Why is nitroglycerin explosive?


Vocabulary
exothermic*

Nitroglycerin is a dense, oily liquid that detonates if heated to 218°C or if subjected to mechanical shock. The molecule is explosive for three reasons:

  1. Nitroglycerin contains both oxidant and fuel. Nitroglycerin molecules contain three nitrate groups (that act as powerful oxidizing agents) bound directly to a hydrocarbon fragment (which acts as a fuel):

    Nitroglycerin, the nitric acid triester of glycerol. Click on either image for a 3D Chime model.

    Hydrocarbons like gasoline usually burn rather than exploding because oxygen must come into contact with the fuel in the combustion reaction. Nitroglycerine contains its own oxidant; oxygen doesn't have to diffuse to the fuel to keep the reaction going.

  2. The decomposition is highly exothermic. Many reactions occur when nitroglycerin detonates, but the overall process can be written

    4 C3H5(ONO2)3(ell) rightarrow 12 CO2(g) + 10 H2O(g) + 6 N2(g) + O2(g)

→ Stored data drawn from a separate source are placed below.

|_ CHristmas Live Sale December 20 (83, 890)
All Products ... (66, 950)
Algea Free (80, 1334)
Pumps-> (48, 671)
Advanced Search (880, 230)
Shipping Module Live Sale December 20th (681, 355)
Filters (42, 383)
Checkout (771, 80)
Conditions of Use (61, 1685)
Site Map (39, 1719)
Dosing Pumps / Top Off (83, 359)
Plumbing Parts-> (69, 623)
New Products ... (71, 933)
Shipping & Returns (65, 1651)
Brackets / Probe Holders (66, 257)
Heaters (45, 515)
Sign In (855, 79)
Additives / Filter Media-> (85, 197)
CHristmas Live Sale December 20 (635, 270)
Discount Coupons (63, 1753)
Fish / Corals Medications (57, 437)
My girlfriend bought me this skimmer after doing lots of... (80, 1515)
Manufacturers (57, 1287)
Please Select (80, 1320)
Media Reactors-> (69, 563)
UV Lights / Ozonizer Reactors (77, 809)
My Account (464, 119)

    The reaction releases an enormous amount of heat because many strong bonds in the product gas molecules replace the fewer, weaker bonds in nitroglycerin. Every mole of nitroglycerin that detonates releases about 1.5 MJ of heat!
  3. A large volume of gas is produced when nitroglycerin detonates. Nitroglycerin has a density of 1.6 g/mL around room temperature. Four moles of nitroglycerin (MW 227.09) occupy about 570 mL; the gases produced by detonation of this amount of nitroglycerin would have a volume of about 710 L at room temperature; the actual volume would be much higher if the temperature rise accompanying the reaction were considered.
Nitroglycerin mixed with inert materials is much less sensitive to concussion. For example, it is mixed with diatomaceous earth to make dynamite; dynamite won't explode if dropped. Nitroglycerin tablets and sprays prescribed as heart medication [2] contain tiny amounts of nitroglycerin diluted by inert matter and are completely nonexplosive.

References and notes

  1. The Merck Index, 8th ed., Merck & Co., Rahway NJ, 1968.
  2. A tiny amount of nitroglycerin placed under the tongue causes blood vessels to dilate, instantly lowering blood pressure. It is often prescribed to people with blocked coronary blood vessels to relieve chest pains. Each nitroglycerin tablet contains under a milligram of nitroglycerin.